### Objective
Recast every line of the listing below as a numbered list, skipping blank lines and leaving out the pictures.

Data drawn from a collection:
•••••

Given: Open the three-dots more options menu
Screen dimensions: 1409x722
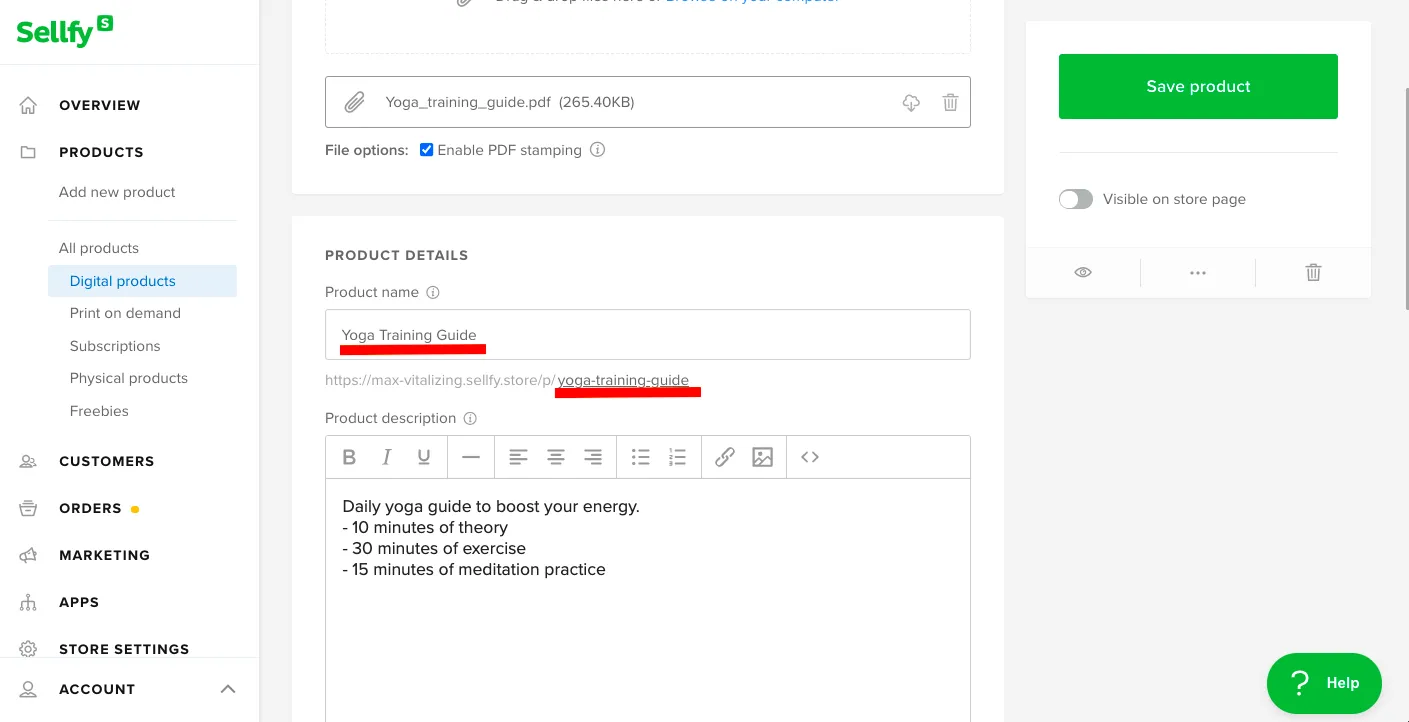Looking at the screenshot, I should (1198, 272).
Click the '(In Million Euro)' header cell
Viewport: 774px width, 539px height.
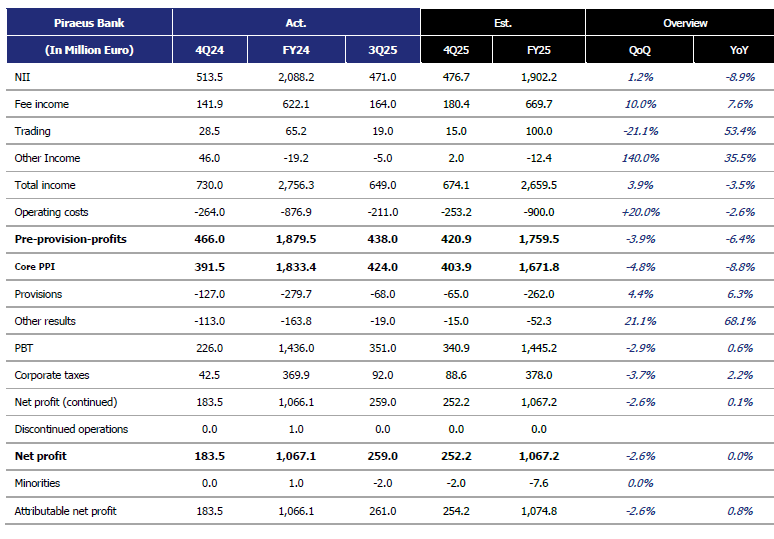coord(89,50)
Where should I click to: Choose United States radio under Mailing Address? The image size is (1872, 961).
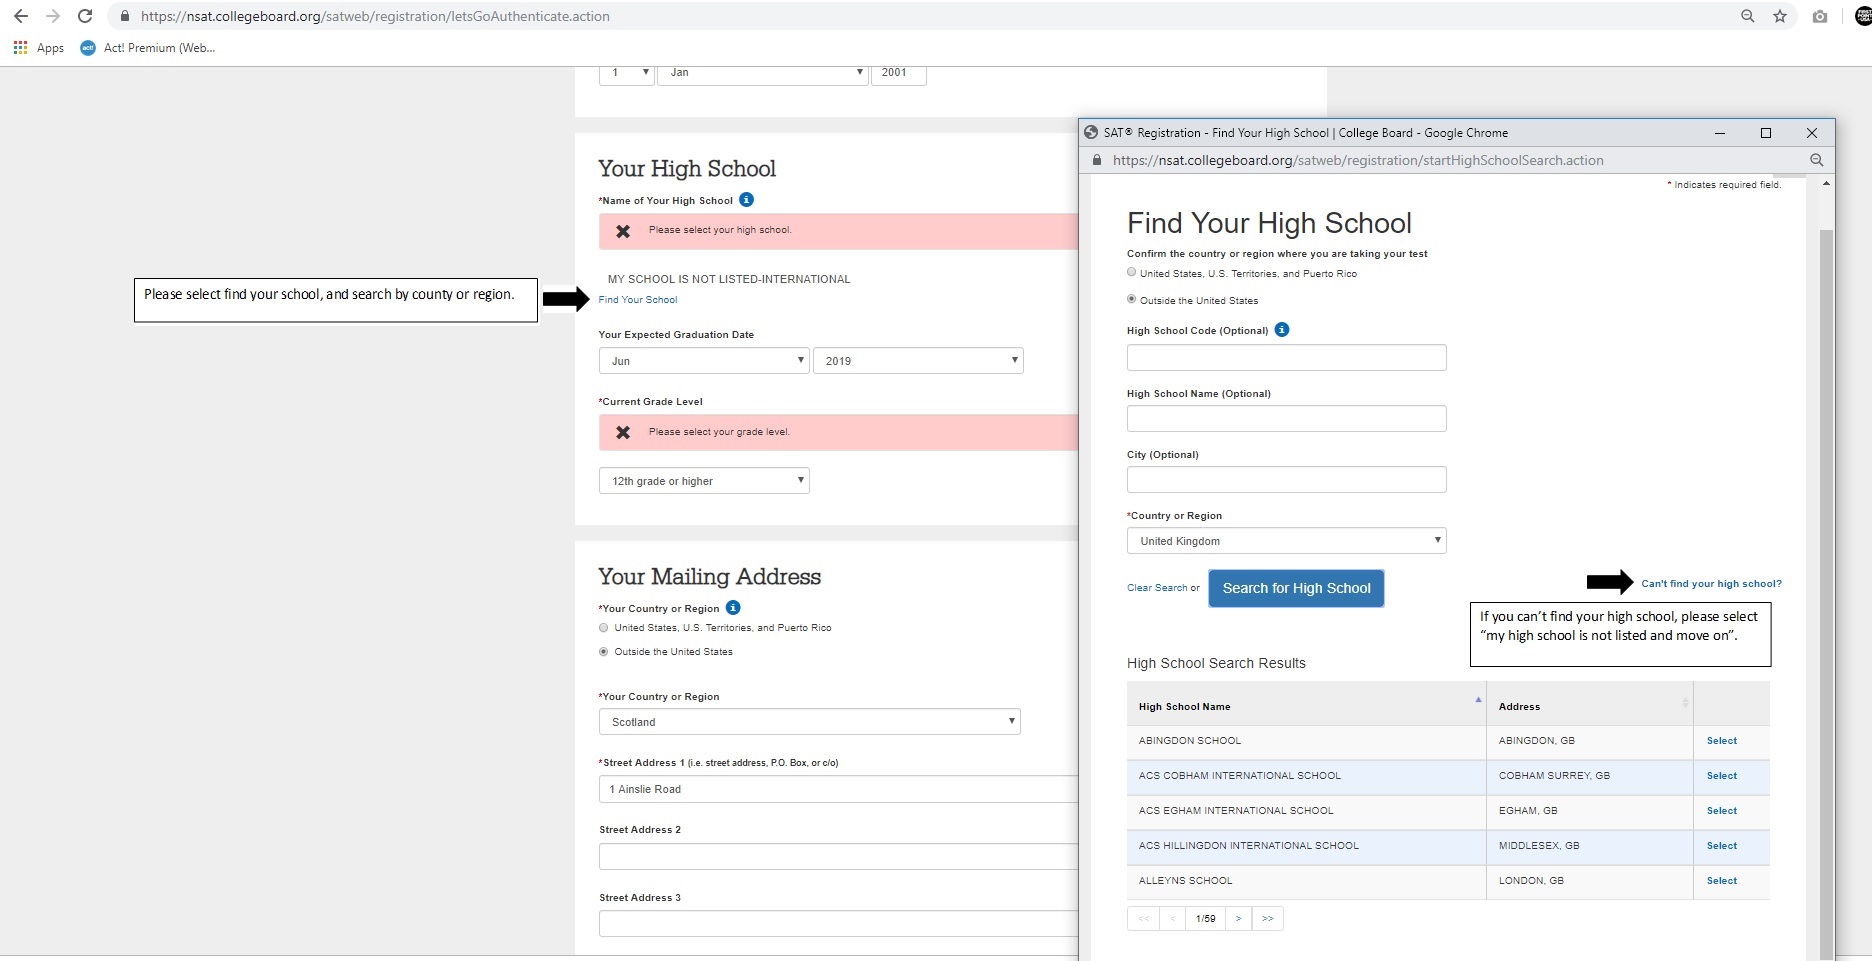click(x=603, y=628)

•••••

### Written solution
1. Given: Open the three-dots more options menu
2. Screen dimensions: 1409x722
3. Looking at the screenshot, I should (1198, 272).
4. Click the '(In Million Euro)' header cell
5. Viewport: 774px width, 539px height.
6. coord(89,50)
7. Where should I click to: Choose United States radio under Mailing Address? The image size is (1872, 961).
8. click(x=603, y=628)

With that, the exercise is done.